The category, which at Roots spans leggings, tracksuits, sports bras and bike shorts, has seen such sustained double-digit growth that Meghan Roach plans to make it a key part of the business’ future.

“It’s an area … you will see us continue to expand upon,” she told analysts on a Friday call.

The Toronto-based retailer’s push into activewear has taken shape over many years and included several turns as the official designer and supplier of Team Canada’s Olympic uniform.

But consumers have had plenty of choice when it comes to workout gear and other apparel suited to their sporting needs. On top of the slew of athletic brands like Nike and Adidas, shoppers have also gravitated toward Lululemon Athletica Inc., Alo and Vuori, ramping up competition in the activewear category.

Roach feels Roots’ toehold in the category stems from the fit, feel and following its merchandise has cultivated.

“Our product really resonates with (shoppers) because you can wear it through multiple different use cases and occasions,” she said.

“We’ve been seeing customers come back again and again for some of these core products in our activewear collection.”

Her remarks came the same day as Roots revealed it lost $5.2 million in its latest quarter compared with a loss of $5.3 million in the same quarter last year.

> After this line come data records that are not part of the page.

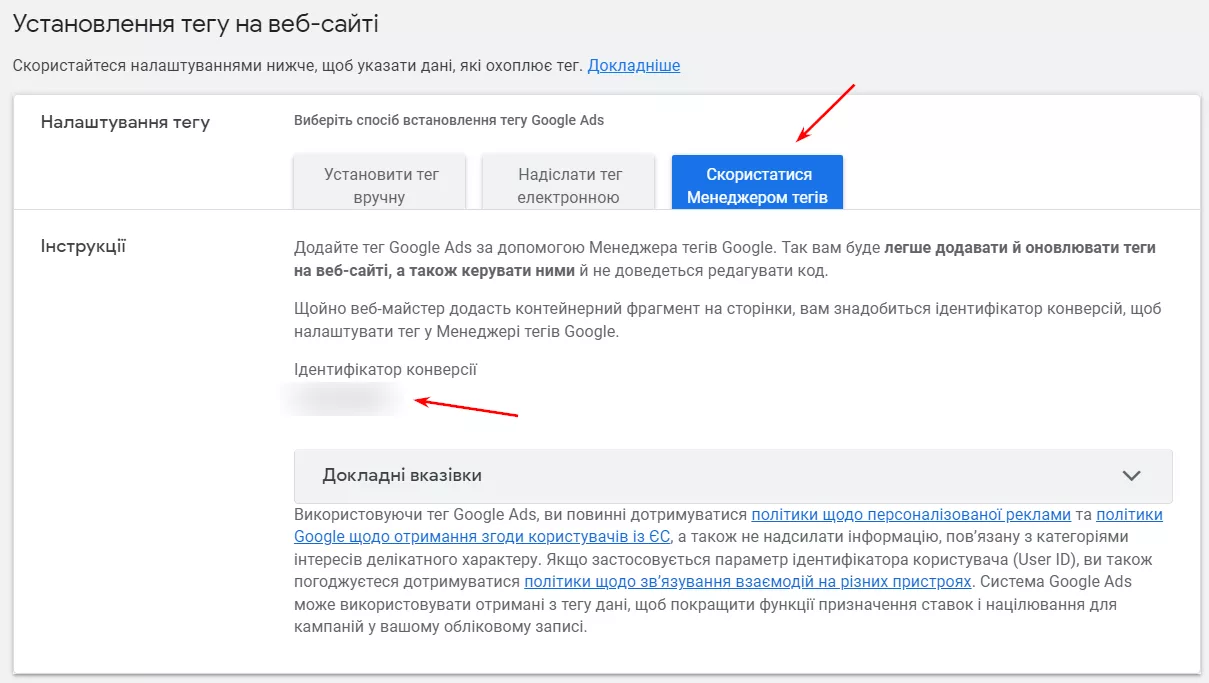Click the blurred conversion ID value
The image size is (1209, 683).
(x=340, y=400)
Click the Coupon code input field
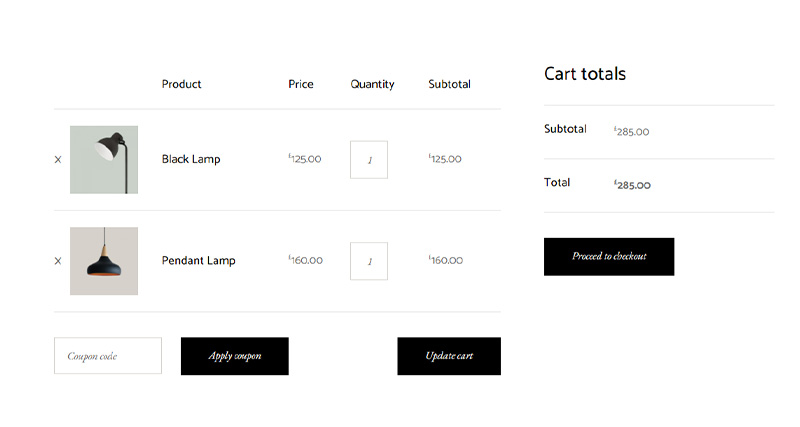 point(108,356)
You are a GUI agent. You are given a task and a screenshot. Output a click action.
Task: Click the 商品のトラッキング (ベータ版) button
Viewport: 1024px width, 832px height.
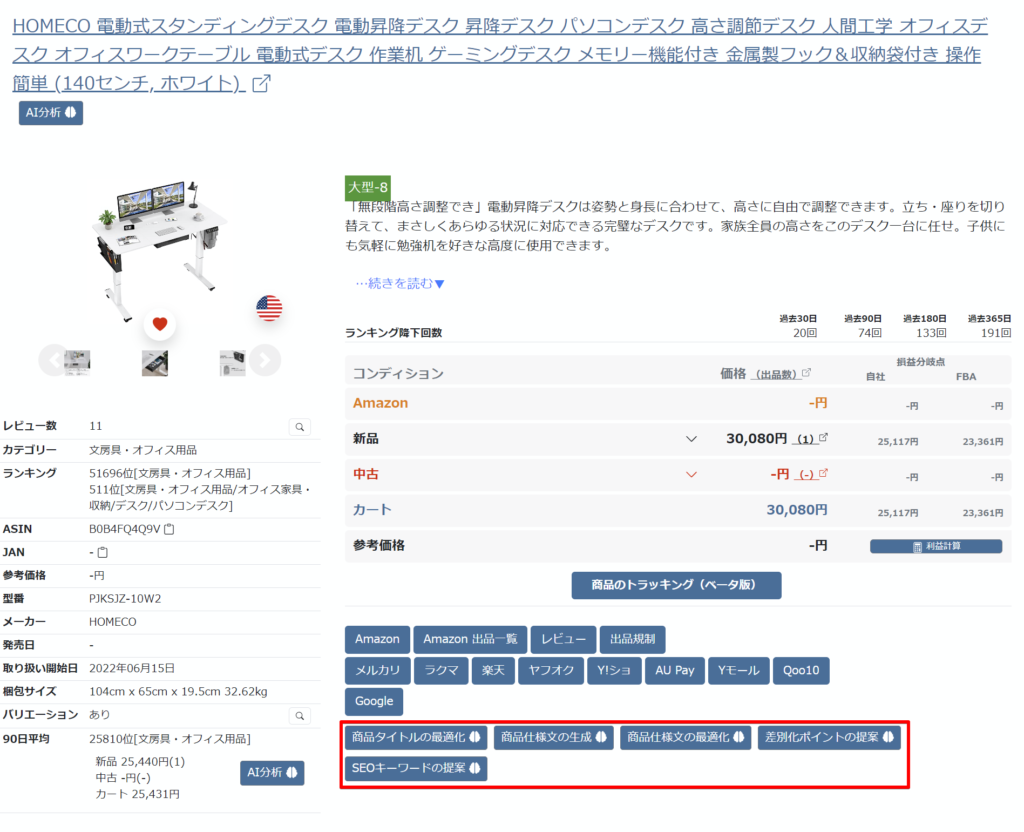click(676, 585)
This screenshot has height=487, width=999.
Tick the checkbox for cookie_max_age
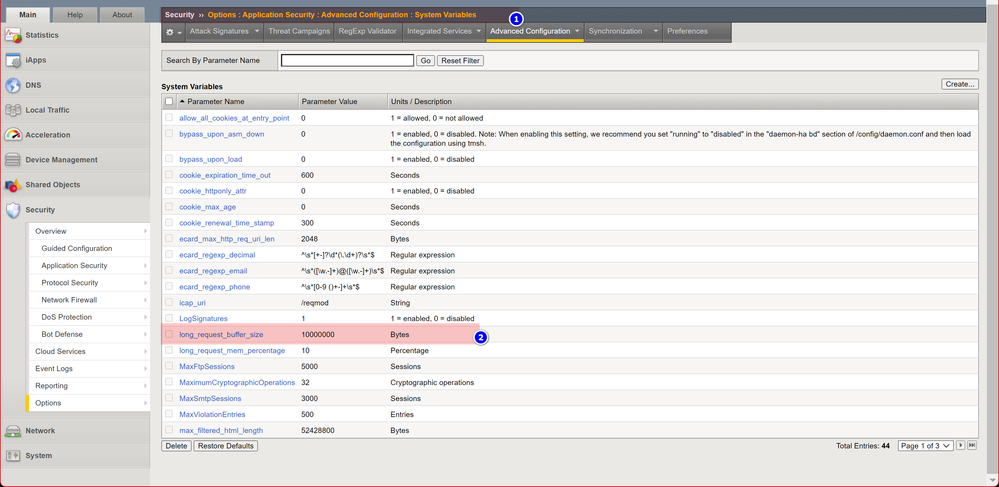coord(169,207)
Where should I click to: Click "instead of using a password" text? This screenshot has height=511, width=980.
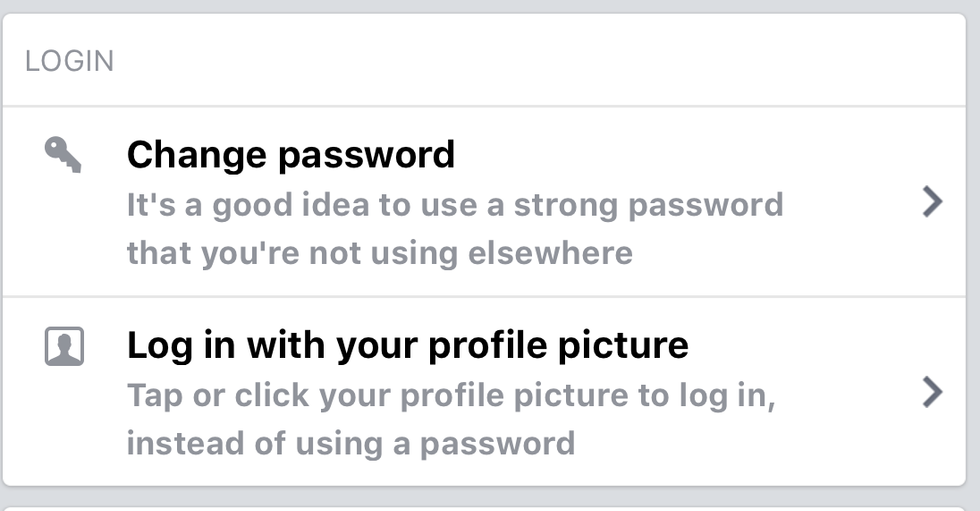[x=350, y=442]
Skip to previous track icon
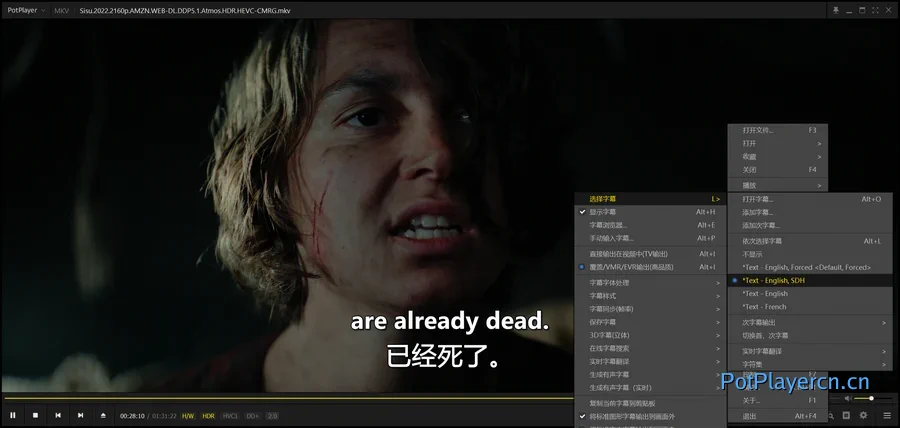 pos(58,415)
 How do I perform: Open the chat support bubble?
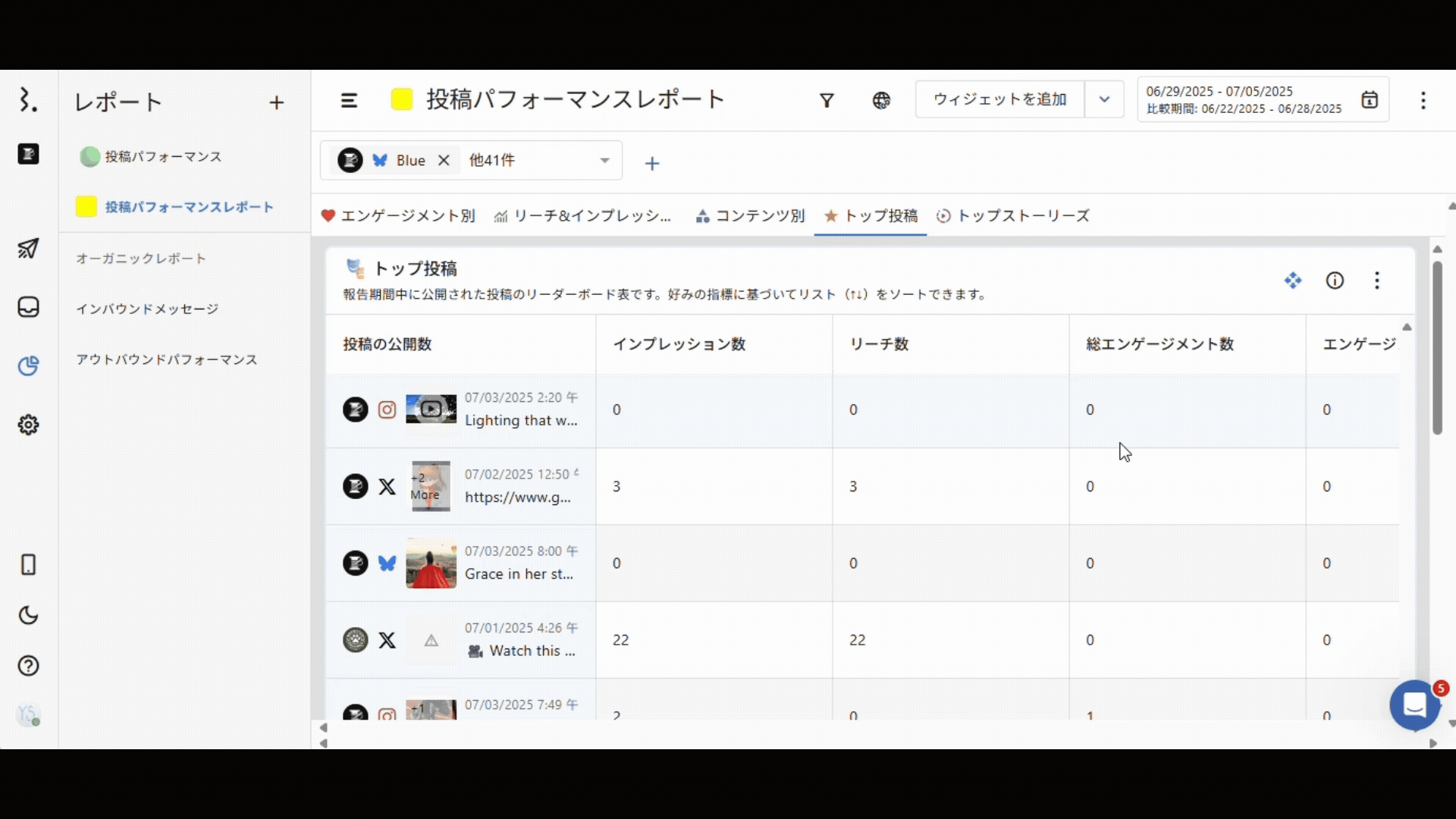(1414, 705)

The company said the second-quarter loss amounted to 13 cents per diluted share for the quarter ended Aug. 3, the same as a year earlier.

In presenting the results, Roach reminded analysts that the first half of the year is usually “seasonally small,” representing just 30 per cent of the company’s annual sales.

Sales for the second quarter totalled $47.7 million, down from $49.4 million in the same quarter last year.

The move lower came as direct-to-consumer sales amounted to $36.4 million, down from $37.1 million a year earlier, as comparable sales edged down 0.2 per cent.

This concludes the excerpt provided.